===== SOURCE PASSAGE =====
Why aren’t more books being turned into TV shows? Just look at how well Game of Thrones and True Blood and Sherlock Holmes adaptations are doing to see how successful that idea would be. Part of the problem with movies is that directors and producers want to put a different spin on the character, but there isn’t enough time so they put in their own lines and spin (DID YOU PUT YOUR NAME THE GOBLET rings a bell), but take out way too many of the character’s trait and end up ruining that character. This is also known as the Ginny Weasley effect.
Please give us the Harry Potter TV show where every character just wants an education but the Golden Trio keeps fucking shit up. Or, give us the next generation, the people who have to go back to Hogwarts after the Last Battle, the children who aren’t really children anymore, who’s scars are shown on their bodies and in their minds and now that they have their school back and struggle with normal everyday teenage issues like getting good grades and crushes and overbearing parents, but also recovering from an entire year fighting a guerrilla war against the Carrows and years of the terror of Voldemort looming over their head.
Give us the Pevensies ruling Narnia after 100 years of neglect and trying to turn the nation into something hospitable even though the oldest boy is only 14 years old and somehow they are expected to heal the damage the White Witch has wrought. Show them finding out Narnia is not alone, there are other nations out there and some are friendly. Some are not. Peter may be High King but the other 3 are still his Co-Rulers, and think of how much they argued in the books. That wouldn’t just magically disappear over time. It would probably increase if anything, the best way to govern, how to collect taxes, dealing with diplomatic and military affairs, and the list goes on and on. Just remember, Lucy wasn’t even ten when the series started. There’s also the matter of growing up and hormones and having crushes but still being rulers of an entire nation. I want to know how exactly the Golden Years of Narnia started.
Give us the Percy Jackson series and how campers have to deal with a new parent and new family and how their lives are upended and now they no longer know who is friend and foe but they still have to learn to trust someone. In the summer they might be around people who understand what they are going through but not in the school year, unless they are a year-rounder. Now that the two Big Prophecies are over, teenagers are going on more and more quests and some won’t make it home and they’re just kids, how do they deal with that? Show us half-bloods that may have the blood of Apollo running in their veins but they can’t sing for shit but they are really good at creating weapons or a child of Hermes who is one of the most genuine and honest beings at Camp Half-Blood because children don’t always end up like their parents.
=====
* WRITTEN TASKS:
[1] What name does the post about turning books into TV shows give to the problem of ruining a character by cutting too many of their traits?
[2] Using the post about turning books into TV shows, explain why movie adaptations end up ruining characters.
The rows have no connection to the post about turning books into TV shows.
===== DATASET ENTRIES =====
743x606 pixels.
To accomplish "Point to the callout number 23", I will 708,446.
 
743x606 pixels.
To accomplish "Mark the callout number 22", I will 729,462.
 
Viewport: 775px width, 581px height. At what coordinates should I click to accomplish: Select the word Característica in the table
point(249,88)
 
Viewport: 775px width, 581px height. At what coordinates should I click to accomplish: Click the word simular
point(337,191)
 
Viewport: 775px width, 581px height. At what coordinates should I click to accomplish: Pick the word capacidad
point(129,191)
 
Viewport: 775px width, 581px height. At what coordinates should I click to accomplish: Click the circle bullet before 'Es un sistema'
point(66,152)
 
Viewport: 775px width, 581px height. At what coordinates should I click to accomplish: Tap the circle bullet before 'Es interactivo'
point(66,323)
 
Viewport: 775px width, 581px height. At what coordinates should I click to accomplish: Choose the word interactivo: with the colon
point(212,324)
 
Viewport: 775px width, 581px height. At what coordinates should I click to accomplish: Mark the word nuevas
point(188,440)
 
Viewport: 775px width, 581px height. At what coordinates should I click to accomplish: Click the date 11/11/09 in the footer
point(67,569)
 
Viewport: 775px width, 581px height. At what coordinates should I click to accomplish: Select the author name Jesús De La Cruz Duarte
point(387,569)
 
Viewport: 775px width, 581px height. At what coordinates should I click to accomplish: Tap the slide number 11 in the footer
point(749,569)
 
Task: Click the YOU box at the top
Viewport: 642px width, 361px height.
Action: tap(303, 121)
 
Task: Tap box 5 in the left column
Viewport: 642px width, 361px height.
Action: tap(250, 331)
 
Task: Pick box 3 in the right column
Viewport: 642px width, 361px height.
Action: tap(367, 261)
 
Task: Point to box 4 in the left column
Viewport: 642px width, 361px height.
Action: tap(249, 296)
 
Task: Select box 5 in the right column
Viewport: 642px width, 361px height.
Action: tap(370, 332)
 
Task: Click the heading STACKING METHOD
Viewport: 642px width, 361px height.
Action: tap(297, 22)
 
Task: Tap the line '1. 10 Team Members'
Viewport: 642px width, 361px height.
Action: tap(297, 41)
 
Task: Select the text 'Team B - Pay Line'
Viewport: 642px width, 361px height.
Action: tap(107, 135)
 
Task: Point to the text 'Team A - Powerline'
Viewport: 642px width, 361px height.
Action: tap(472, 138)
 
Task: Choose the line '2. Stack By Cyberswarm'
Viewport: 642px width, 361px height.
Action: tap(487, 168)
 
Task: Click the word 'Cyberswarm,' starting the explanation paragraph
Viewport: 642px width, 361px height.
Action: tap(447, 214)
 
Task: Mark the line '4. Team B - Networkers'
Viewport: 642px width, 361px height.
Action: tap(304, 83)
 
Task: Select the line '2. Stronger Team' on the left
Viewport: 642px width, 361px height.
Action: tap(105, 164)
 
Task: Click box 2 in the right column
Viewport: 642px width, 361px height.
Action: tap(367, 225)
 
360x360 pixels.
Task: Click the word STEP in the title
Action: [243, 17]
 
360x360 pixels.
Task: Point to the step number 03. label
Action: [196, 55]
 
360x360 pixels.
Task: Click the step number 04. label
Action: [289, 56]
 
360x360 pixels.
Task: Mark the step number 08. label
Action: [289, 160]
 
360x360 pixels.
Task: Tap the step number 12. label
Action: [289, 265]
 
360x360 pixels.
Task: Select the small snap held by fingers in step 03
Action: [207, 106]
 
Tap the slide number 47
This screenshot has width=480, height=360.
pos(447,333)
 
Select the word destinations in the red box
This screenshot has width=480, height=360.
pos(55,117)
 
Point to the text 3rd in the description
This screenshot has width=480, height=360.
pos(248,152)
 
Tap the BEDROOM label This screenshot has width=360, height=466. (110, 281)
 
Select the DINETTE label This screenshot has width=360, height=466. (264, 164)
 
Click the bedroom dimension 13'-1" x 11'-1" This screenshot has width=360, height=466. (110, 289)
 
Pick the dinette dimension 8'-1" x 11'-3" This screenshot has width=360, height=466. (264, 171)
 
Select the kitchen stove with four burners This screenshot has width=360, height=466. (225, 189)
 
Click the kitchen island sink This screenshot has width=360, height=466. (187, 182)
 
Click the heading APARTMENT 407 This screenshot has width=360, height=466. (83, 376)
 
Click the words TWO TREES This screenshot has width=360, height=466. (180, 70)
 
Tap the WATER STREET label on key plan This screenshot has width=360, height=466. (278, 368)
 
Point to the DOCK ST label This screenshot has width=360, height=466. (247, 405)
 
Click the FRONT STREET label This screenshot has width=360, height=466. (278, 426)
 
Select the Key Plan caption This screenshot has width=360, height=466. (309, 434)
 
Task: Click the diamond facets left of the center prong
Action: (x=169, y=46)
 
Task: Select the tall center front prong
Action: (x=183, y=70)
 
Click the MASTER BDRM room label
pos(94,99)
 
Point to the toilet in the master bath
=====
* ANSWERS TO THE PROBLEMS:
[1] The Ginny Weasley effect.

[2] Directors and producers want to put their own spin on a character, but a movie doesn't leave enough time. So they add their own lines and cut too many of the character's traits.